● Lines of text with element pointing
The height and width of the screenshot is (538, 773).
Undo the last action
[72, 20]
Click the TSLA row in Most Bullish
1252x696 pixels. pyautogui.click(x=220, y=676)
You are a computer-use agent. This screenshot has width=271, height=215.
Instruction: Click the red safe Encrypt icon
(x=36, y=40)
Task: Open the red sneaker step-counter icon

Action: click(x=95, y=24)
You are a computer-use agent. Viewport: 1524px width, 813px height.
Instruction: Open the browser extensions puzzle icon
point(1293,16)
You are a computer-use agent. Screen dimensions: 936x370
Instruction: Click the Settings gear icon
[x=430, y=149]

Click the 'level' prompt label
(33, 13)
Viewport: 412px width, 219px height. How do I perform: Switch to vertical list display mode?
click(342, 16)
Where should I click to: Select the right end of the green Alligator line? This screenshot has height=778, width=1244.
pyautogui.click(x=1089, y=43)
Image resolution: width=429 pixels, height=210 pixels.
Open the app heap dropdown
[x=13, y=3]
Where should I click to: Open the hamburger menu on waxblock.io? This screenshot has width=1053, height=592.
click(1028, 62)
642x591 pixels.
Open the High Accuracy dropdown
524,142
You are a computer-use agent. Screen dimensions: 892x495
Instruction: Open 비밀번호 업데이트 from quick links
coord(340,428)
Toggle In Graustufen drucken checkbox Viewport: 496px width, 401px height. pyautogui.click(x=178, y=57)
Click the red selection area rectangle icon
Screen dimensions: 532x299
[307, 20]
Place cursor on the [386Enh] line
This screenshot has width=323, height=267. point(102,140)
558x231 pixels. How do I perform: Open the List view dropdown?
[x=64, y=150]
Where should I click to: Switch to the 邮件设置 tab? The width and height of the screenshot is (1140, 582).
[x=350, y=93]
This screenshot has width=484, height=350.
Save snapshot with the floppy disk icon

● AIM OF THE TASK
Report every line above that contains the word "Open". Case counts.

● REPLY TO THE EXERCISE
Task: Open the red sneaker step-counter icon
Instruction: Open the browser extensions puzzle icon
Open the app heap dropdown
Where should I click to: Open the hamburger menu on waxblock.io? This screenshot has width=1053, height=592.
Open the High Accuracy dropdown
Instruction: Open 비밀번호 업데이트 from quick links
558x231 pixels. How do I perform: Open the List view dropdown?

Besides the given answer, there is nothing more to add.